Il Met Gala è l’evento che inaugura

la mostra di moda più importante dell’anno: quella del Costume Institute al Metropolitan Museum di New York. Quest’anno la mostra è dedicata all’abbigliamento del Vaticano e della Chiesa, e alle influenze reciproche con la moda secolare, dal titolo Heavenly Bodies: Fashion and the Catholic Imagination, ovvero Corpi divini: moda e immaginario cattolico

così su Il Post . Sulle star e sul pubblico ottiene, pare, lo stesso effetto di attesa e fibrillazione della notte degli Oscar e lo stesso corredo di spasmodica ricerca di scatti in qualche modo riusciti: hot, eleganti, trash, deludenti, sorprendenti, scandalosi. Rihanna ha di sicuro fatto strike: avrà colpito la curiosità di tanti, esclusi naturalmente quelli che si aspettavano eleganza. Non si può evitare di essere colpiti, ma come lo saremmo da uno schiaffo, dalle forme imposte al nostro sguardo dalla compressione del corpetto, dalla brevità della gonna, dalla luce urlata emessa dalle pietre applicate sull’abito, la mitra, lo strascico. Eppure lei, come gli altri ospiti, ha diligentemente rispettato il dress code: vestirsi ispirandosi al tema della mostra, o meglio a quello che del tema avessero compreso. (Poco, pochissimo, nulla?)

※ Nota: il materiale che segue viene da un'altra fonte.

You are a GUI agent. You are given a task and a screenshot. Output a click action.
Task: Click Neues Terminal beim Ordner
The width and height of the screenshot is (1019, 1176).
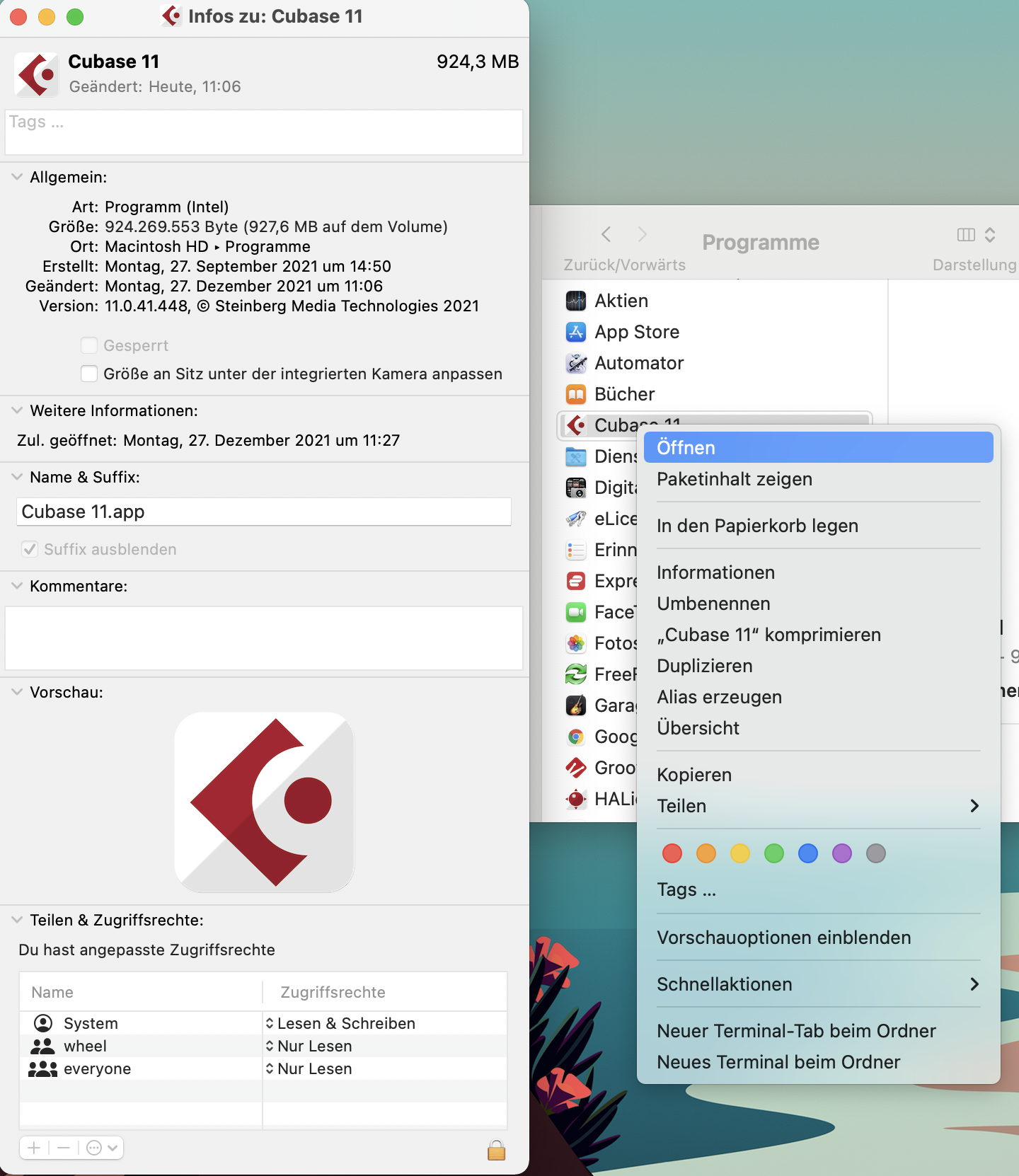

Ali piumate, cuori trafitti di spade, crocifissi stampati o indossati. Natività incastonate su copricapi che definire kitch suona benevolo (che sia un’inconsapevole nemesi per la Parker di Sex and the City?). Di divino non si vede nulla, di corporeo, no meglio di carnale, troppo. E’ impossibile non provare una sofferenza per la resa così grottesca e irrispettosa di ciò che la liturgia, anche negli abiti ecclesiali per le celebrazioni, davvero rende presente.

Non è imbellettando la corporeità così com’è, facendola brillare di una luce che ancora non le spetta, che il corpo si divinizza. Perché è compresa anche questa, di promessa, nel piano della Redenzione: quella di una carne guarita, risorta, gloriosa. Di un corpo bello, giovane, incorruttibile. Di una bellezza per noi misteriosa che attrae senza sedurre, che appaga senza turbare. Sembra allora una goffa ma non innocua rapina quella che le “star” hanno compiuto dal tesoro inestimabile che loro stessi forse vivono come “immaginario cattolico”. Per questo provo sia dolore e indignazione per lo sfregio compiuto, sia pena per chi forse ancora non ha avuto modo di intuire a cosa possiamo avere accesso già qui, ora, se veniamo innestati nel Corpo di Cristo che è la Chiesa. Altro che tessuti preziosi e broccati, altro che colori sgargianti e forme da ripetere e profanare. Altro che angioloni sgraziati (in senso letterale) ma sexy; altro che sguardi rapaci come l’ego di chi li sfoggia.